▶ What you need to do: Print all the records below, word for word and in full.

[Stored items]
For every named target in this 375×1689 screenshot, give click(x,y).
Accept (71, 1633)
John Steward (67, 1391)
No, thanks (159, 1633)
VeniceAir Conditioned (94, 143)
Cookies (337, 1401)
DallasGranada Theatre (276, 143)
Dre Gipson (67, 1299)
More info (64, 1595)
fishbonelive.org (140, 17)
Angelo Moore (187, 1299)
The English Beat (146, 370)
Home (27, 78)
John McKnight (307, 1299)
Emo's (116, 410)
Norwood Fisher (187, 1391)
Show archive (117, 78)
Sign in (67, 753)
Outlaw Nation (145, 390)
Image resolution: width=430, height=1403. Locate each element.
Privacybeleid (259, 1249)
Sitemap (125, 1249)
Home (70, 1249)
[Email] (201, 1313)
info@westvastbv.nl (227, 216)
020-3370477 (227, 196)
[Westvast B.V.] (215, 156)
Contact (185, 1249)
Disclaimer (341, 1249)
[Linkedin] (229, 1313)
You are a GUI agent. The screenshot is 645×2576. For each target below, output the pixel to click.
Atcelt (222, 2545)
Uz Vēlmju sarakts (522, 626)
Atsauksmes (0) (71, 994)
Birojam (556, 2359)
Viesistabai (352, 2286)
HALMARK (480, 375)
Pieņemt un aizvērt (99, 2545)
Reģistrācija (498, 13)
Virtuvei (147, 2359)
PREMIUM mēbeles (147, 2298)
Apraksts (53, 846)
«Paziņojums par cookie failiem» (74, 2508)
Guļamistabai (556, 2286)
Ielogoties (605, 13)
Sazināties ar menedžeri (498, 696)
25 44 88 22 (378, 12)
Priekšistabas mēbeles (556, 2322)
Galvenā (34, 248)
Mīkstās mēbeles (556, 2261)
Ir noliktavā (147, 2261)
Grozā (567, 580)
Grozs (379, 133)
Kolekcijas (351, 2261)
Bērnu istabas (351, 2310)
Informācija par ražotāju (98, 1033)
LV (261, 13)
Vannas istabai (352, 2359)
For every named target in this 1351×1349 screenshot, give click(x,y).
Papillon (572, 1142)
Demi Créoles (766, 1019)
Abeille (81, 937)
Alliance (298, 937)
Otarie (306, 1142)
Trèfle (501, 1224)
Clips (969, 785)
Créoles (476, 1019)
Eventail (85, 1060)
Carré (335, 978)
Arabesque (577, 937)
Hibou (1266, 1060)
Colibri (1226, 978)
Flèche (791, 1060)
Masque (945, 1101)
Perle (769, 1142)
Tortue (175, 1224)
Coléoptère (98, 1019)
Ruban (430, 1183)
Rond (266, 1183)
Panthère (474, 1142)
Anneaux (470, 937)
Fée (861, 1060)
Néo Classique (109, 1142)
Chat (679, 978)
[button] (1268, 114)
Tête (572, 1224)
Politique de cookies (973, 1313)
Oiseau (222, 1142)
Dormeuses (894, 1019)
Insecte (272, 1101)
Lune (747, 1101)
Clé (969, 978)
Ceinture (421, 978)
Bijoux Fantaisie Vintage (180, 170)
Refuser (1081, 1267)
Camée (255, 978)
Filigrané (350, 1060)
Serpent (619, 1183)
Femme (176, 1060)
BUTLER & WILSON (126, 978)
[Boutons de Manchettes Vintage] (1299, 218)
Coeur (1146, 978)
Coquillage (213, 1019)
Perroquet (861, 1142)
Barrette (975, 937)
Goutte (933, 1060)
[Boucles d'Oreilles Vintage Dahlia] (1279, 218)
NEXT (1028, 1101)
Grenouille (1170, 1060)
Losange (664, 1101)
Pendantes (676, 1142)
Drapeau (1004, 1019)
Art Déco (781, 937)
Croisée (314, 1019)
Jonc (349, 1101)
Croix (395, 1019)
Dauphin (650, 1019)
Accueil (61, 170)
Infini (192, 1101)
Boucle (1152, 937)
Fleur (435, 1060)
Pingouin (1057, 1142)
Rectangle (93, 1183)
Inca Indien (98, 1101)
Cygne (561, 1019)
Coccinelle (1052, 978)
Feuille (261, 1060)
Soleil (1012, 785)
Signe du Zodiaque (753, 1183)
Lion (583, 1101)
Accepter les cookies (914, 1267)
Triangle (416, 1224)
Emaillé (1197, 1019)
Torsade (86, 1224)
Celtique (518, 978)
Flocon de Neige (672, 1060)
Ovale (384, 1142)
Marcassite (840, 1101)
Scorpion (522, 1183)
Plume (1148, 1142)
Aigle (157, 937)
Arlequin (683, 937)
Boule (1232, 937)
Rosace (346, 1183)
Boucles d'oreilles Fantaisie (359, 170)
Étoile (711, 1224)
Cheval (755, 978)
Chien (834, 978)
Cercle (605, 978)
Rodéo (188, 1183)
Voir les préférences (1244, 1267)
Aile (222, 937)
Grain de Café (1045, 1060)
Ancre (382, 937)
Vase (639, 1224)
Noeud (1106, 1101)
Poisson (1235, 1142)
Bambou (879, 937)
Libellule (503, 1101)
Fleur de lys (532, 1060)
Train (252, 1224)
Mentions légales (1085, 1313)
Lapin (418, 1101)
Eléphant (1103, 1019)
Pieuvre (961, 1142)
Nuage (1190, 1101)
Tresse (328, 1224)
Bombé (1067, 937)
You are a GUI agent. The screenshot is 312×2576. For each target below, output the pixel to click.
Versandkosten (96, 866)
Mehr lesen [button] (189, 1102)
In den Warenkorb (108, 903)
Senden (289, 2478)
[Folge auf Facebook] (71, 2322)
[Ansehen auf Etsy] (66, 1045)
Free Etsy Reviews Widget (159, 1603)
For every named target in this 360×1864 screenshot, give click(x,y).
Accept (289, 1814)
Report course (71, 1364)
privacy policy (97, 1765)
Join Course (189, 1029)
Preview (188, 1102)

▶ Response to the exercise:
For every named target in this 375×1689 screenshot, give click(x,y).
Accept (71, 1633)
John Steward (67, 1391)
No, thanks (159, 1633)
VeniceAir Conditioned (94, 143)
Cookies (337, 1401)
DallasGranada Theatre (276, 143)
Dre Gipson (67, 1299)
More info (64, 1595)
fishbonelive.org (140, 17)
Angelo Moore (187, 1299)
The English Beat (146, 370)
Home (27, 78)
John McKnight (307, 1299)
Emo's (116, 410)
Norwood Fisher (187, 1391)
Show archive (117, 78)
Sign in (67, 753)
Outlaw Nation (145, 390)
Image resolution: width=430, height=1403. Locate each element.
Privacybeleid (259, 1249)
Sitemap (125, 1249)
Home (70, 1249)
[Email] (201, 1313)
info@westvastbv.nl (227, 216)
020-3370477 (227, 196)
[Westvast B.V.] (215, 156)
Contact (185, 1249)
Disclaimer (341, 1249)
[Linkedin] (229, 1313)
You are a GUI agent. The screenshot is 645×2576. For each target below, output the pixel to click.
Atcelt (222, 2545)
Uz Vēlmju sarakts (522, 626)
Atsauksmes (0) (71, 994)
Birojam (556, 2359)
Viesistabai (352, 2286)
HALMARK (480, 375)
Pieņemt un aizvērt (99, 2545)
Reģistrācija (498, 13)
Virtuvei (147, 2359)
PREMIUM mēbeles (147, 2298)
Apraksts (53, 846)
«Paziņojums par cookie failiem» (74, 2508)
Guļamistabai (556, 2286)
Ielogoties (605, 13)
Sazināties ar menedžeri (498, 696)
25 44 88 22 (378, 12)
Priekšistabas mēbeles (556, 2322)
Galvenā (34, 248)
Mīkstās mēbeles (556, 2261)
Ir noliktavā (147, 2261)
Grozā (567, 580)
Grozs (379, 133)
Kolekcijas (351, 2261)
Bērnu istabas (351, 2310)
Informācija par ražotāju (98, 1033)
LV (261, 13)
Vannas istabai (352, 2359)
For every named target in this 1351×1349 screenshot, give click(x,y).
Papillon (572, 1142)
Demi Créoles (766, 1019)
Abeille (81, 937)
Alliance (298, 937)
Otarie (306, 1142)
Trèfle (501, 1224)
Clips (969, 785)
Créoles (476, 1019)
Eventail (85, 1060)
Carré (335, 978)
Arabesque (577, 937)
Hibou (1266, 1060)
Colibri (1226, 978)
Flèche (791, 1060)
Masque (945, 1101)
Perle (769, 1142)
Tortue (175, 1224)
Coléoptère (98, 1019)
Ruban (430, 1183)
Rond (266, 1183)
Panthère (474, 1142)
Anneaux (470, 937)
Fée (861, 1060)
Néo Classique (109, 1142)
Chat (679, 978)
[button] (1268, 114)
Tête (572, 1224)
Politique de cookies (973, 1313)
Oiseau (222, 1142)
Dormeuses (894, 1019)
Insecte (272, 1101)
Lune (747, 1101)
Clé (969, 978)
Ceinture (421, 978)
Bijoux Fantaisie Vintage (180, 170)
Refuser (1081, 1267)
Camée (255, 978)
Filigrané (350, 1060)
Serpent (619, 1183)
Femme (176, 1060)
BUTLER & WILSON (126, 978)
[Boutons de Manchettes Vintage] (1299, 218)
Coeur (1146, 978)
Coquillage (213, 1019)
Perroquet (861, 1142)
Barrette (975, 937)
Goutte (933, 1060)
[Boucles d'Oreilles Vintage Dahlia] (1279, 218)
NEXT (1028, 1101)
Grenouille (1170, 1060)
Losange (664, 1101)
Pendantes (676, 1142)
Drapeau (1004, 1019)
Art Déco (781, 937)
Croisée (314, 1019)
Jonc (349, 1101)
Croix (395, 1019)
Dauphin (650, 1019)
Accueil (61, 170)
Infini (192, 1101)
Boucle (1152, 937)
Fleur (435, 1060)
Pingouin (1057, 1142)
Rectangle (93, 1183)
Inca Indien (98, 1101)
Cygne (561, 1019)
Coccinelle (1052, 978)
Feuille (261, 1060)
Soleil (1012, 785)
Signe du Zodiaque (753, 1183)
Lion (583, 1101)
Accepter les cookies (914, 1267)
Triangle (416, 1224)
Emaillé (1197, 1019)
Torsade (86, 1224)
Celtique (518, 978)
Flocon de Neige (672, 1060)
Ovale (384, 1142)
Marcassite (840, 1101)
Scorpion (522, 1183)
Plume (1148, 1142)
Aigle (157, 937)
Arlequin (683, 937)
Boule (1232, 937)
Rosace (346, 1183)
Boucles d'oreilles Fantaisie (359, 170)
Étoile (711, 1224)
Cheval (755, 978)
Chien (834, 978)
Cercle (605, 978)
Rodéo (188, 1183)
Voir les préférences (1244, 1267)
Aile (222, 937)
Grain de Café (1045, 1060)
Ancre (382, 937)
Vase (639, 1224)
Noeud (1106, 1101)
Poisson (1235, 1142)
Bambou (879, 937)
Libellule (503, 1101)
Fleur de lys (532, 1060)
Train (252, 1224)
Mentions légales (1085, 1313)
Lapin (418, 1101)
Eléphant (1103, 1019)
Pieuvre (961, 1142)
Nuage (1190, 1101)
Tresse (328, 1224)
Bombé (1067, 937)
You are a GUI agent. The screenshot is 312×2576. For each target below, output the pixel to click.
Versandkosten (96, 866)
Mehr lesen [button] (189, 1102)
In den Warenkorb (108, 903)
Senden (289, 2478)
[Folge auf Facebook] (71, 2322)
[Ansehen auf Etsy] (66, 1045)
Free Etsy Reviews Widget (159, 1603)
For every named target in this 360×1864 screenshot, give click(x,y).
Accept (289, 1814)
Report course (71, 1364)
privacy policy (97, 1765)
Join Course (189, 1029)
Preview (188, 1102)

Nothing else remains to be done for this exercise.